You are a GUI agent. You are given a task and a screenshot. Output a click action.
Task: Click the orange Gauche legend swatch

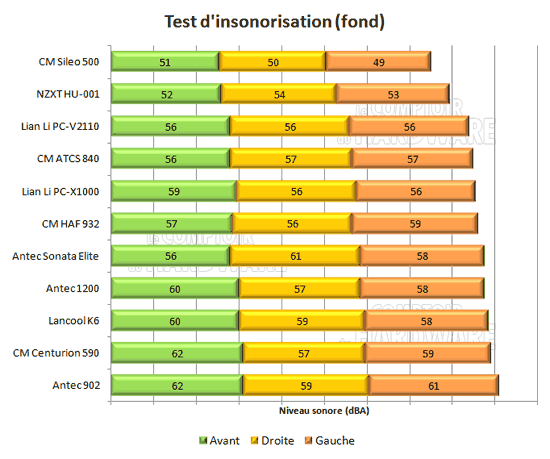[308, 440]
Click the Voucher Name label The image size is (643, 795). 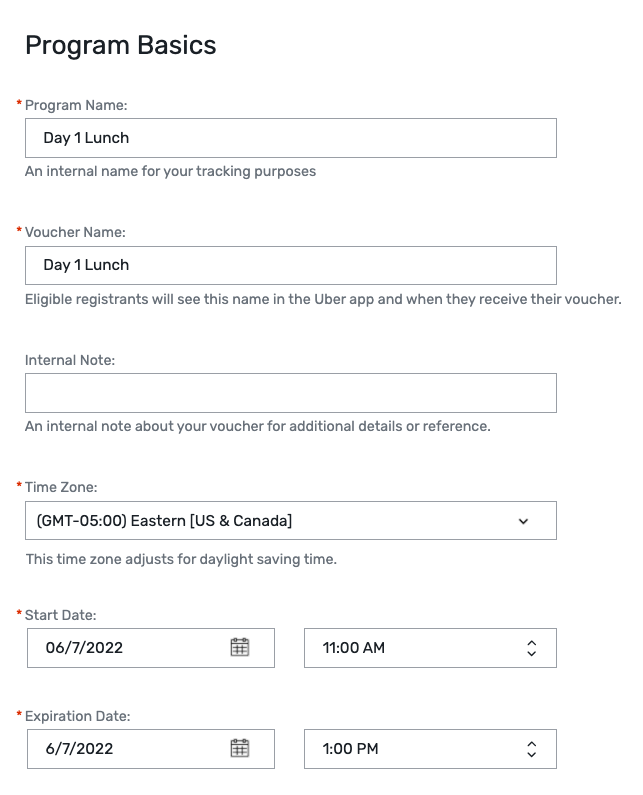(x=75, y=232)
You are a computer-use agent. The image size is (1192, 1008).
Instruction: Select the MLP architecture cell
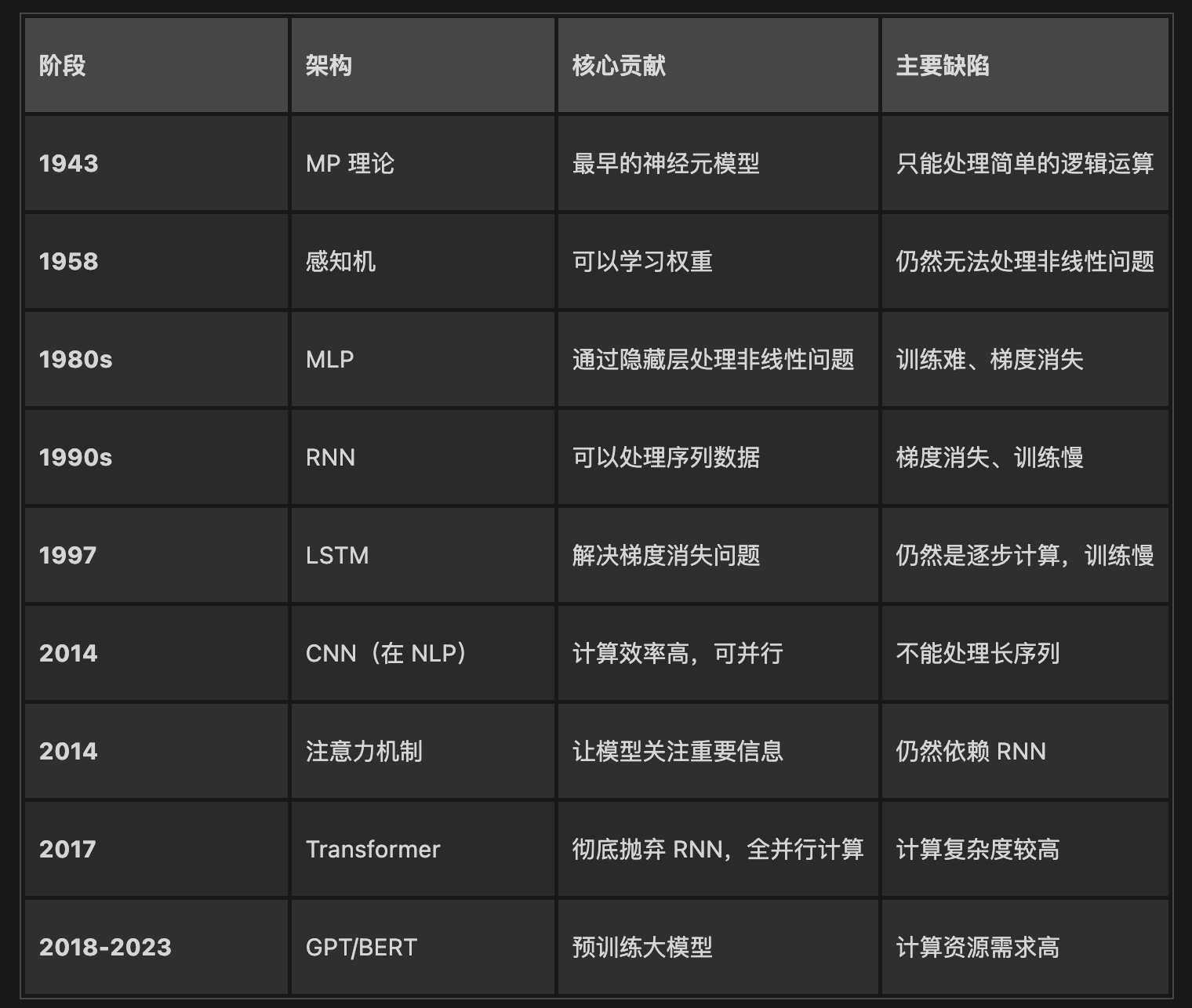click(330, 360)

----------------------------------------

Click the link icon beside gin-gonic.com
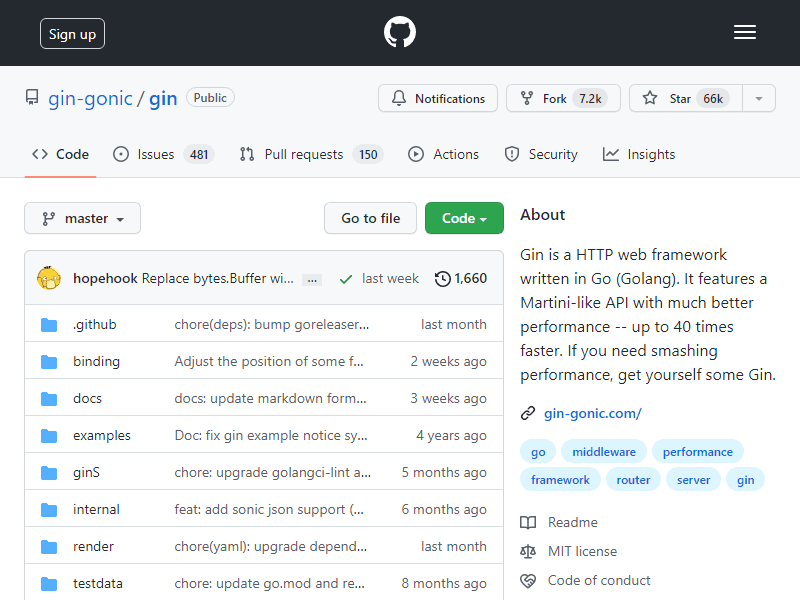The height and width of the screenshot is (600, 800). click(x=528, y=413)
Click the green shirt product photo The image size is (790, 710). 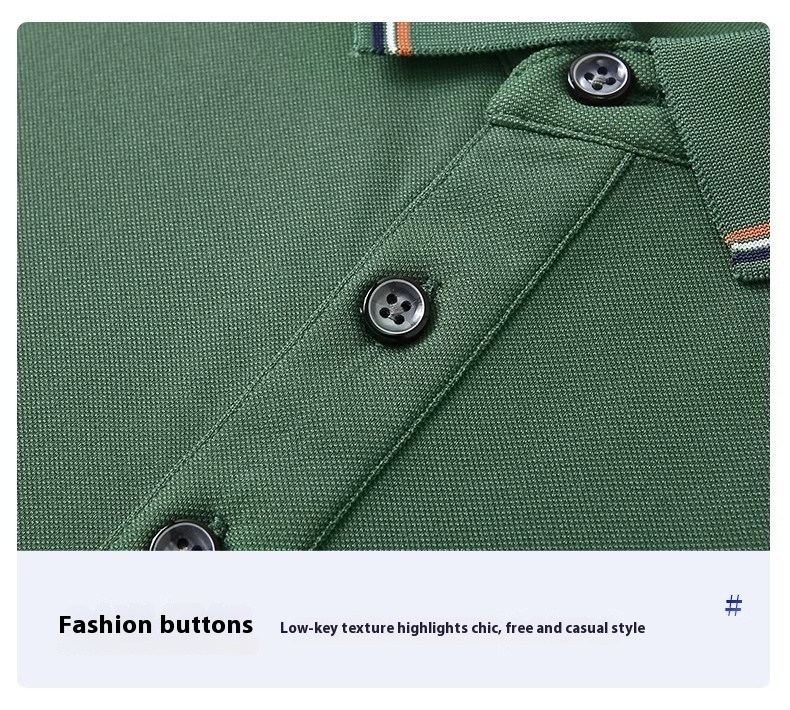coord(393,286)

----------------------------------------

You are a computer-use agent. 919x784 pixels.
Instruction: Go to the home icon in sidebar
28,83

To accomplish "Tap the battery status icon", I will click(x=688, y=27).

----------------------------------------

→ **Problem**
From the records given above, copy all lines containing "computer".

→ **Exercise result**
You are a computer-use agent. The image size is (1192, 1008).
You are a computer-use agent. 919x784 pixels.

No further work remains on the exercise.